#### WHAT YOU WILL DO
Once the pictures are set aside, repeat all of the data below exactly.

[Pixel coordinate grounding data]

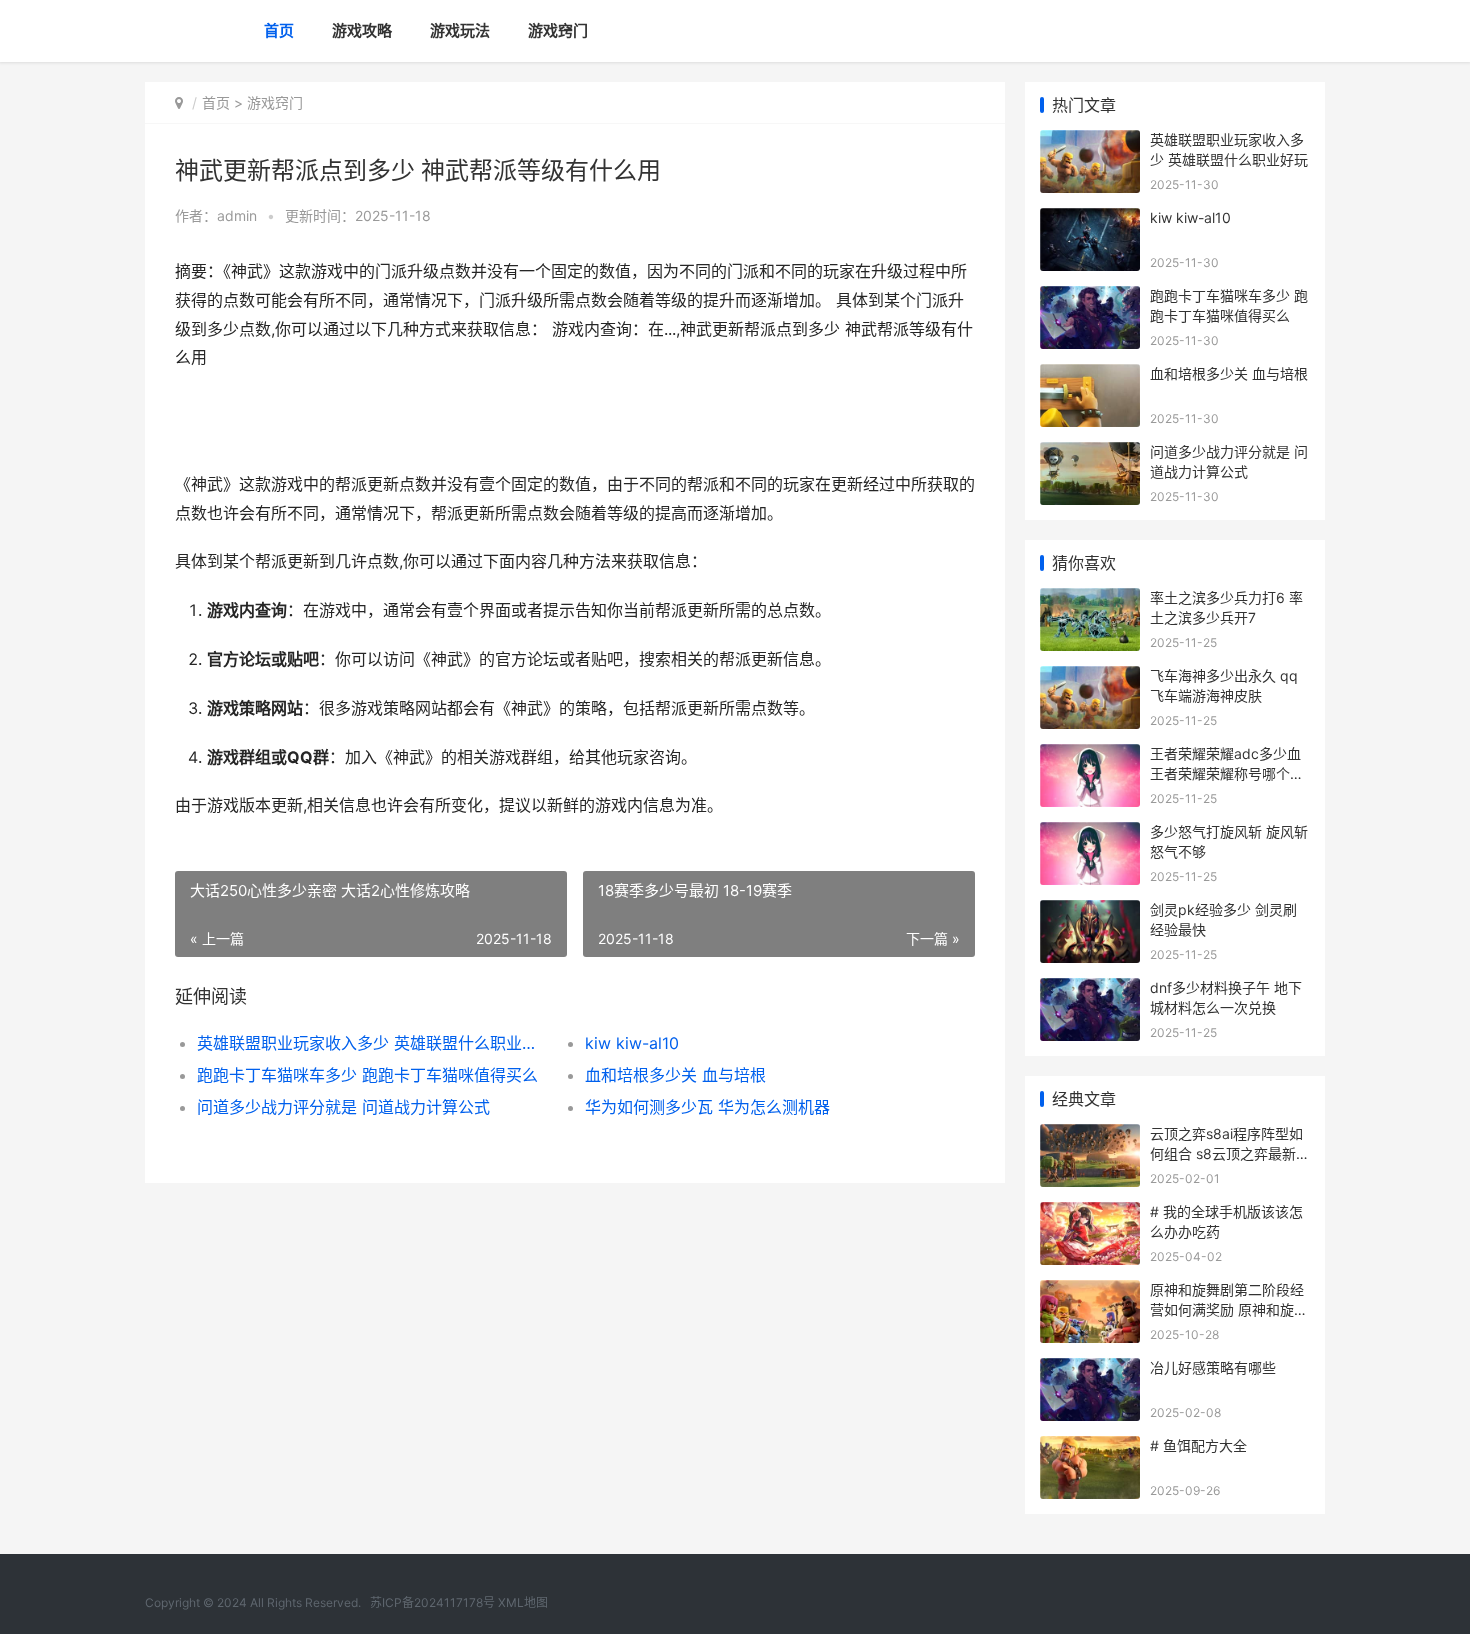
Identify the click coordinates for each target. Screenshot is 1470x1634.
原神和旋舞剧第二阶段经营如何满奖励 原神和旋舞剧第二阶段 (1229, 1309)
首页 (279, 30)
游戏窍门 (558, 30)
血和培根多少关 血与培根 (675, 1075)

#### ANSWER TO THIS TASK
Identify the click coordinates for each target. Screenshot is 1470x1634.
原神和旋舞剧第二阶段经营如何满奖励 原神和旋舞剧第二阶段 (1229, 1309)
首页 (279, 30)
游戏窍门 (558, 30)
血和培根多少关 血与培根 (675, 1075)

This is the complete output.